Start your persimmon from seeds collected from harvested fruit or an established tree. Wrap the seeds in moist paper towels and place them in the refrigerator for several months to trigger germination. This process is called cold stratification.
Plant germinated seeds in a deep container to accommodate the long persimmon taproot. Bury the seeds about 2 inches below the surface of the soil; use a well-draining potting mixture to prevent root rot. Keep the persimmon plant in a warm, moist environment.
Transplant your persimmon outdoors to a sunny location with plenty of air movement. Persimmon trees will tolerate partial shade, but the fruit may fail to ripen without sufficient sunlight and warmth. Plant the tree in well-drained soil with a pH of 6.5 to 7.5. The best time to plant seedlings outdoors is at the end of their first growing season.
Water your tree regularly to promote larger and better quality fruit.
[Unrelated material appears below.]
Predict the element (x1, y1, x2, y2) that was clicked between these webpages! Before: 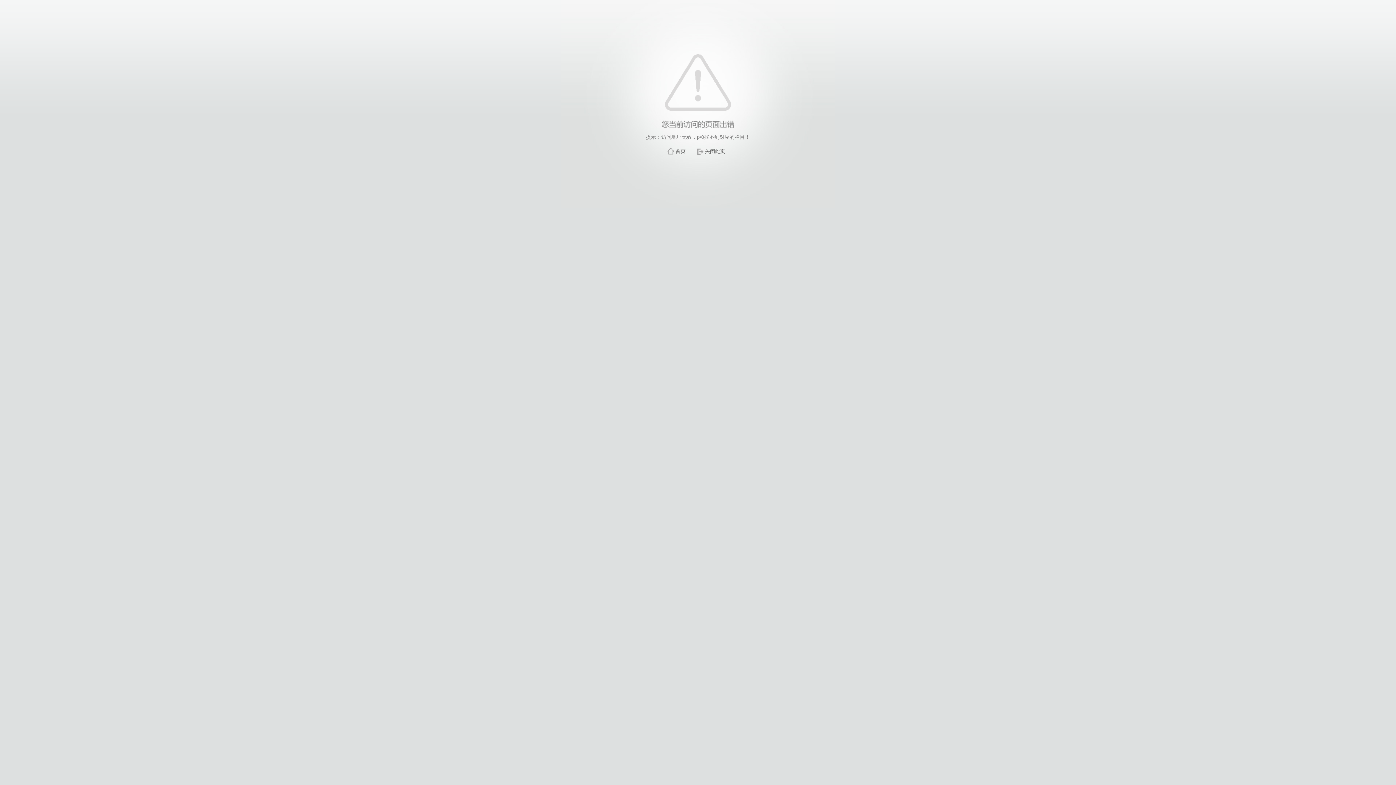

While persimmon can tolerate short periods of drought once established, excessive dryness will cause the fruit and leaves to drop off the tree prematurely. Water more frequently in the spring and summer and in hotter, inland areas. Drooping leaves are an indication that your tree needs more-frequent watering. Overwatering may lead to root rot.
Avoid overfertilizing your tree to prevent the fruit from dropping. Most persimmon trees require no fertilization. When growth is slow or fruit production is unsatisfactory, you can apply a 10-10-10 fertilizer in late winter or early spring.
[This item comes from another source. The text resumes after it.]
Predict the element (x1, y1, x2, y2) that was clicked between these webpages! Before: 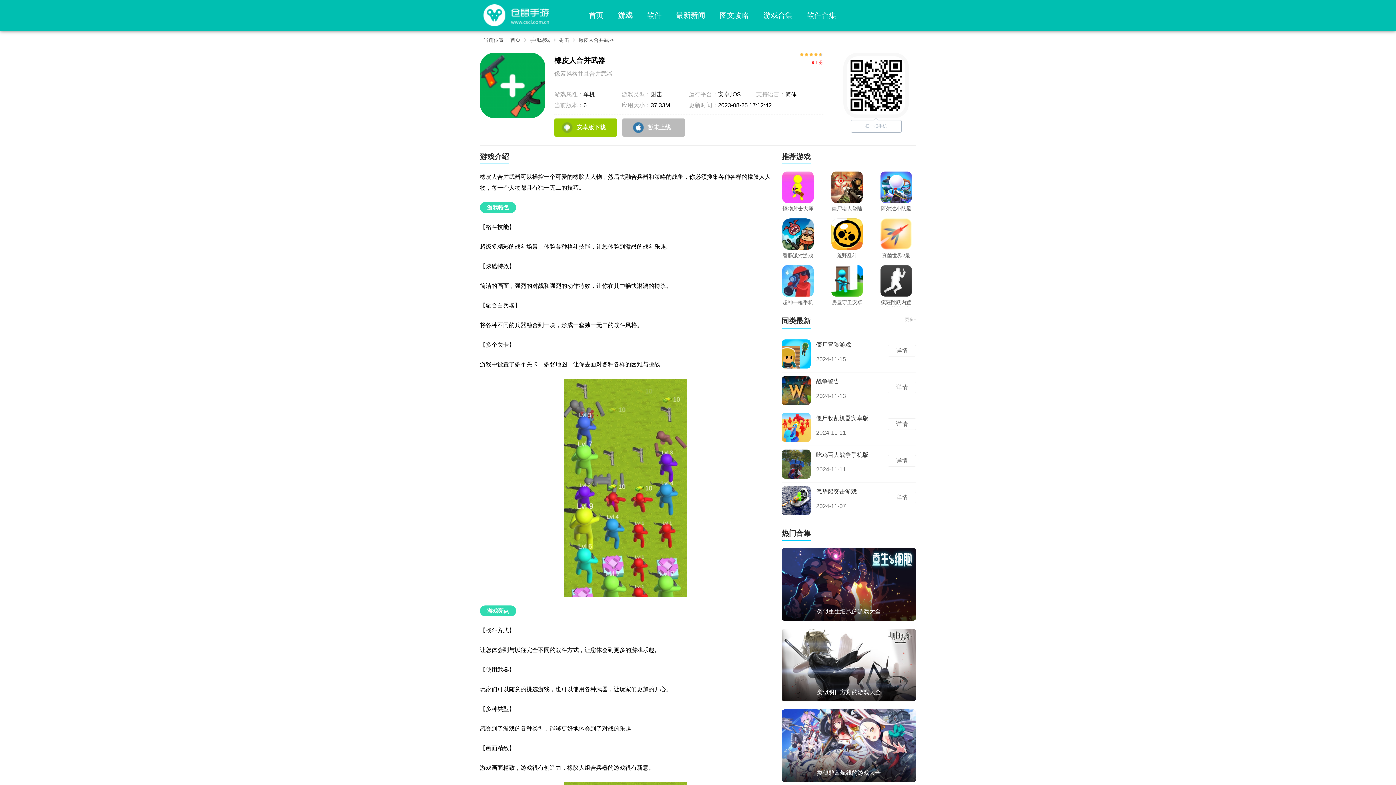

Prune your persimmon tree while it is still young to encourage development of a strong main framework. Without sufficient support, the heavy fruit may cause branches to break. Remove a portion of new growth and trim older branches each year. Once your tree form is established, you should prune only to thin excessive growth.
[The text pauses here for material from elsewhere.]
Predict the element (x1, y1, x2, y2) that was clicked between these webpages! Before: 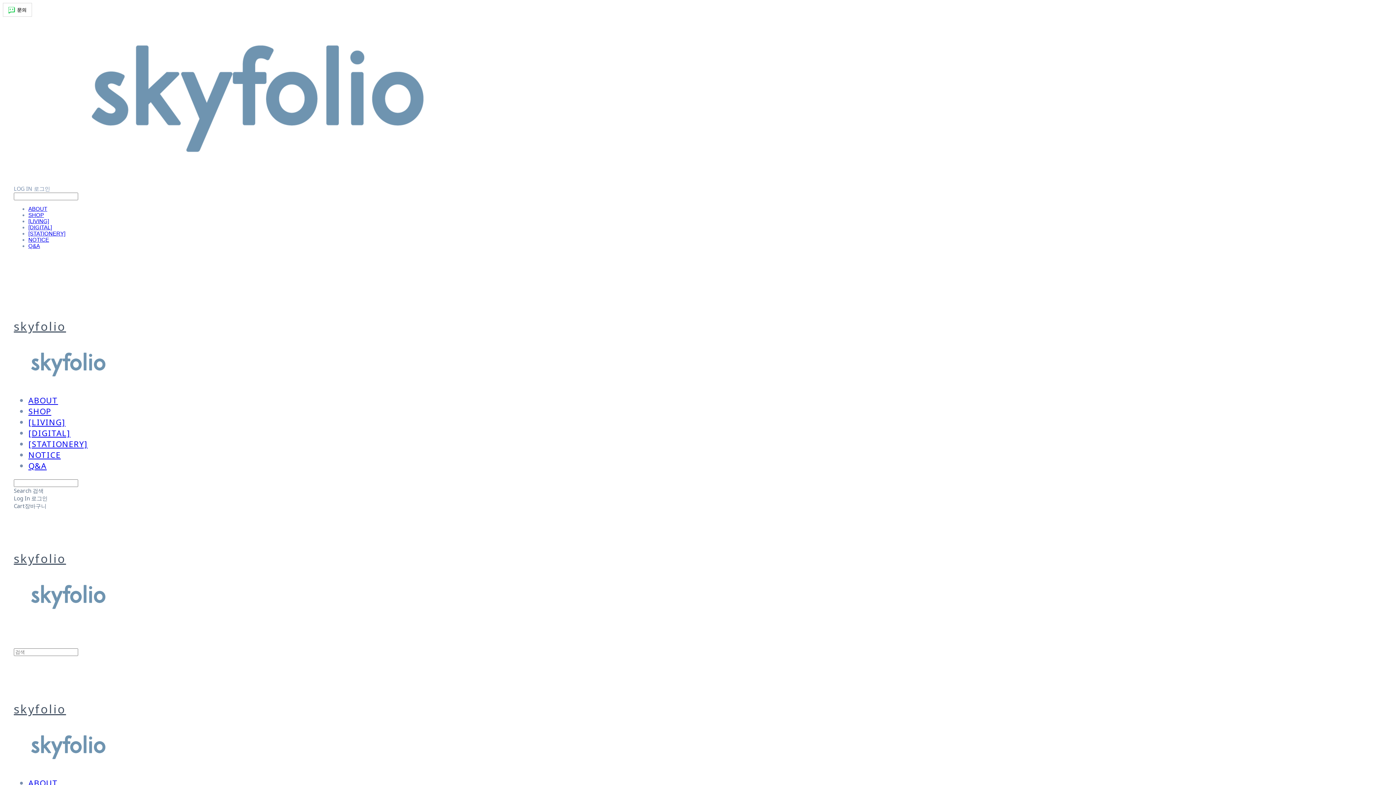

Harvest astringent persimmon fruit when it is fully colored but still hard. The astringent fruit will continue to ripen off the tree as long as the fruit is stored at room temperature. Harvest non-astringent varieties when the fruit is fully colored and slightly soft. Cut the stems as close to the fruit as possible using pruning shears.
Watch for signs of disease and insect infestation. Mealy bugs, twig girdler, webworm, wilt fungus, scale, white flies, thrips and mites are all threats. Treat any problems promptly to ensure the continued health and growth of your tree. Burn diseased trees to prevent infection of nearby plants.